» **Exercise goal**
Find each line in the records below that contains the word "Choose", and copy it out.

» **Dataset content**
'''
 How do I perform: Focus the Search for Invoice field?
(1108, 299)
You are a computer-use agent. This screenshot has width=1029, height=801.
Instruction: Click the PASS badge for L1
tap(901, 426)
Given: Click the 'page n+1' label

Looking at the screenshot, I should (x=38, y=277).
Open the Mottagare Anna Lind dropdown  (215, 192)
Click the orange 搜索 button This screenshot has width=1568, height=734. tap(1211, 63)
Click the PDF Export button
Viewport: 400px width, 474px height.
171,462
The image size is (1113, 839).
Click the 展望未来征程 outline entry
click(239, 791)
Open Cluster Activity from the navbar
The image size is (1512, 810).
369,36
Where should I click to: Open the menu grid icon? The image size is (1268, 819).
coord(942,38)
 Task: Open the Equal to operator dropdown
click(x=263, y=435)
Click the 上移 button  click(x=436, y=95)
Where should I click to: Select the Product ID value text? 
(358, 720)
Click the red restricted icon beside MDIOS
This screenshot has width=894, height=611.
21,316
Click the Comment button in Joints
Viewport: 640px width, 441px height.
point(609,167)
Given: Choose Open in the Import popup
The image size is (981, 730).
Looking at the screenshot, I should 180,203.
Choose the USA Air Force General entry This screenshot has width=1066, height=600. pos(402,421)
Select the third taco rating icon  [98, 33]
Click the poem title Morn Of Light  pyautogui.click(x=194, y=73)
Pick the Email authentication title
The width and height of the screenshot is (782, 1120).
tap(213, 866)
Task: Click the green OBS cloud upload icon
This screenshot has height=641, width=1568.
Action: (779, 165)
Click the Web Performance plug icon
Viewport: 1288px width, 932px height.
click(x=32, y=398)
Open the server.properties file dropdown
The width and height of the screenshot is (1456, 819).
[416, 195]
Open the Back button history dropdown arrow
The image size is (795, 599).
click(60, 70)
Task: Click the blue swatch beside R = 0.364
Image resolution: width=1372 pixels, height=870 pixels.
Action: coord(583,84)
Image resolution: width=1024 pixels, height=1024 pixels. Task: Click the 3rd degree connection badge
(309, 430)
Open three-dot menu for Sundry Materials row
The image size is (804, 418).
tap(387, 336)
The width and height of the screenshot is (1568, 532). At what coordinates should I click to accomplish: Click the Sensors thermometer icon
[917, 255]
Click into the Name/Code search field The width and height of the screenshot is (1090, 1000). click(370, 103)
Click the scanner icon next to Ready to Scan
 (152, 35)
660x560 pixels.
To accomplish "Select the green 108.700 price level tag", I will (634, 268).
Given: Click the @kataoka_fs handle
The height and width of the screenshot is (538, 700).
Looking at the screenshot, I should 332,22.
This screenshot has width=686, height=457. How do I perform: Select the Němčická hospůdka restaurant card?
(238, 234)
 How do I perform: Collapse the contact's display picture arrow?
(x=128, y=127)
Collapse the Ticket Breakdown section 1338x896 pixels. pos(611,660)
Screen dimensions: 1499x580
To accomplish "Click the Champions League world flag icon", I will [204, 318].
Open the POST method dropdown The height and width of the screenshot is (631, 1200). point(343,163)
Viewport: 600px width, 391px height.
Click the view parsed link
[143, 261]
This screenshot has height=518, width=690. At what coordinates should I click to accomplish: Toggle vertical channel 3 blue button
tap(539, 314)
'''
» **Problem solution**
Given: Choose Open in the Import popup
Choose the USA Air Force General entry This screenshot has width=1066, height=600. pos(402,421)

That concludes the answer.